Though it’s not going to be celebrated in comments sections anytime soon, Emily Nokes’ one-woman crusade against the “hate from the basement” from those who have “no consequence to fear” will remain timely as long as female Democratic state chairs are still fending off actual, physical chairs. Her backup singers and blunted riffs lift up a soaring hook that asks, sanely, “What place do you have?” Well? — D.W.

44. Charli XCX, “Vroom Vroom

“Vroom Vroom” is a song of firsts: First Charli XCX collaboration with pop molecular physicist SOPHIE, first production to veer from EBM contortions to cheerleading stomp, first driving jam to actually make you feel like you’re trackside at the Grand Prix. Unlike Charli, you might not have been waiting all your life for such a good time, but now that it’s here, you certainly hope it won’t be the last. — A.U.
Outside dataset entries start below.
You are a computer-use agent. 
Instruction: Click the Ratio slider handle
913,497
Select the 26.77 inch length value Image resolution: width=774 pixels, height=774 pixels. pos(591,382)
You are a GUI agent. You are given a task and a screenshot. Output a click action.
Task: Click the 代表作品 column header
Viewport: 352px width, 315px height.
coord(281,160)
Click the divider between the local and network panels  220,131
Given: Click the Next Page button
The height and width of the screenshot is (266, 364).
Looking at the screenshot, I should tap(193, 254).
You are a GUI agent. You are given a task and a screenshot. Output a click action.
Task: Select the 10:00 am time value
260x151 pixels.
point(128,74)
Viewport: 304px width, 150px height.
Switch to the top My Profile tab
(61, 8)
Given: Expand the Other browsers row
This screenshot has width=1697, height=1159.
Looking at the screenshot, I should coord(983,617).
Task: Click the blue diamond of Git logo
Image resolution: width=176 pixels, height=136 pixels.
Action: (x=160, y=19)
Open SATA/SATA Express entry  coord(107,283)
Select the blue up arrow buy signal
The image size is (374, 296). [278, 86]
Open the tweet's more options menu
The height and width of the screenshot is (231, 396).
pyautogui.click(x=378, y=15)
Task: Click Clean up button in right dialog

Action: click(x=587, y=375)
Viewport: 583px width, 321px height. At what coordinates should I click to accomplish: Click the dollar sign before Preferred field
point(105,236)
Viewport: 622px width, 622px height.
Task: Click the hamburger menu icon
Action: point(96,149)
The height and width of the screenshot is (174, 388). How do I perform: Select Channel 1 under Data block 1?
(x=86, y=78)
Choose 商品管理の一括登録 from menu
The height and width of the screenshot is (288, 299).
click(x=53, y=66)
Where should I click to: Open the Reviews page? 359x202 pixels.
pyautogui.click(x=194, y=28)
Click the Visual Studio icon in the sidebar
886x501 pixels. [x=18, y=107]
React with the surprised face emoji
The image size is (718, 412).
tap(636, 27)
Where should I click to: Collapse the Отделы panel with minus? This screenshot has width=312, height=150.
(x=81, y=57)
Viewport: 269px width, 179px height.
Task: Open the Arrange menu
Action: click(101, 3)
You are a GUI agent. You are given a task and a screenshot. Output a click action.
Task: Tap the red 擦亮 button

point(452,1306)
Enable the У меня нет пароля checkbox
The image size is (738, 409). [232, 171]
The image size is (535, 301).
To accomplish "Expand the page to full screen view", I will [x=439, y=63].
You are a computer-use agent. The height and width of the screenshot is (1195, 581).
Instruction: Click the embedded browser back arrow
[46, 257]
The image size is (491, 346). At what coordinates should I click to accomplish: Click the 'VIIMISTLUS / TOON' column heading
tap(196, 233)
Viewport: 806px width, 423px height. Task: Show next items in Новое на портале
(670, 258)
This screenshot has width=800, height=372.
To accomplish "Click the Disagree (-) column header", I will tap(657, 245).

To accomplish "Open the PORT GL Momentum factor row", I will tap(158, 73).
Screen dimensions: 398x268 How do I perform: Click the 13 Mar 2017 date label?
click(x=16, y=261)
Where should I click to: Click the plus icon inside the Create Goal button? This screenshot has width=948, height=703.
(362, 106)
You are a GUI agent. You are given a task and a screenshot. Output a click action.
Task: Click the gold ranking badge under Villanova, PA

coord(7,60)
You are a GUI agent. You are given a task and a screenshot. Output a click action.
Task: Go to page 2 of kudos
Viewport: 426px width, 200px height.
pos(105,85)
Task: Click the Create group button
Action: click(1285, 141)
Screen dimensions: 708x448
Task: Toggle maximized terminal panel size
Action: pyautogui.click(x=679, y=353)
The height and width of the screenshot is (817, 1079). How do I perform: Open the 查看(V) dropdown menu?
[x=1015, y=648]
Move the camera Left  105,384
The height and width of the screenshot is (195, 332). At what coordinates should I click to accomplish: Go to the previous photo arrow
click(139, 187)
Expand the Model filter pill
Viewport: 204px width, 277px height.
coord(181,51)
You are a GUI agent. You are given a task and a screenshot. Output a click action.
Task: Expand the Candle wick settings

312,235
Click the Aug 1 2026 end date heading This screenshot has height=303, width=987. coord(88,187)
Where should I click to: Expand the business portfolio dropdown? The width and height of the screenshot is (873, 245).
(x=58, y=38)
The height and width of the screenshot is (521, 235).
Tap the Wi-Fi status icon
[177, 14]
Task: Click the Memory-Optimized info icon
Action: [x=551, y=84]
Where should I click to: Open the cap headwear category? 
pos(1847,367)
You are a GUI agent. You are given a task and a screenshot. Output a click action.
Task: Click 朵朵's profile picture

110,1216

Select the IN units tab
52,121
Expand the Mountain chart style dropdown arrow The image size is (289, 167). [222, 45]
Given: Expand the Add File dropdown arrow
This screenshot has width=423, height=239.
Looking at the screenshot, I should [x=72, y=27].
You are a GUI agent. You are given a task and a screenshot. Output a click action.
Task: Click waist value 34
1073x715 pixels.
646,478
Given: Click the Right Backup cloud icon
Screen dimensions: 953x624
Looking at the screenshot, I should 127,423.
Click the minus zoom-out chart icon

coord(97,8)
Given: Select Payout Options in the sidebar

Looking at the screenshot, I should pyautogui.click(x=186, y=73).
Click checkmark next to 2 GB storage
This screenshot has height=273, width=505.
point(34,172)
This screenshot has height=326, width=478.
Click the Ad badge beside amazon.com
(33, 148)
43. Jessy Lanza, “It Means I Love You

https://youtube.com/watch?v=aXsd4xula-k

A single beat takes on a life of its own on Hamilton electro-pop maven Jessy Lanza’s “It Means I Love You.” Over the course of almost five minutes, the metronomic pulse mutates, piles on layers, and morphs into an agile beast as Lanza pulls you in, determined to look you in the eyes and have it mean absolutely everything. — MELODY LAU

42. Deftones, “Prayers / Triangles

If you’re going to compare Deftones’ first new material since 2012’s aggressively atmospheric Koi No Yokan to  nu-metal, look to nice-guy Puka-shell wearers like Morning View-era Incubus rather than perennial growl-brooders Korn. Getting heavy on the hooks without sacrificing any noise, Chino Moreno & Co. stay true to their trademark approach by experimenting with the quiet-loud balance, building “Prayers / Triangles” out with hulking guitar, throat-cracking screams, and thundering percussion — but, at the same time, butter-smooth harmonies. It’s no small feat when anything metal-related gets tagged as “blissful.” — R.B.

41. FKA twigs, “Good to Love

FKA’s experimental tendencies are a distant second to her most valuable asset: No other artist expresses the complexities of desire better than her. “Good to Love” tosses within the same bed as Twigs’ most forward-thinking fare, but as a traditional, sparse ballad, it’s arguably FKA twigs’ most accessible song. The instrumental break sounds like Aphrodite’s wail, but know it’s an expression of yearning despite heartbreak: “It’s not your fault that I’m loved to my limit / I’ve had plenty, so I know you’re mine.” — B.J.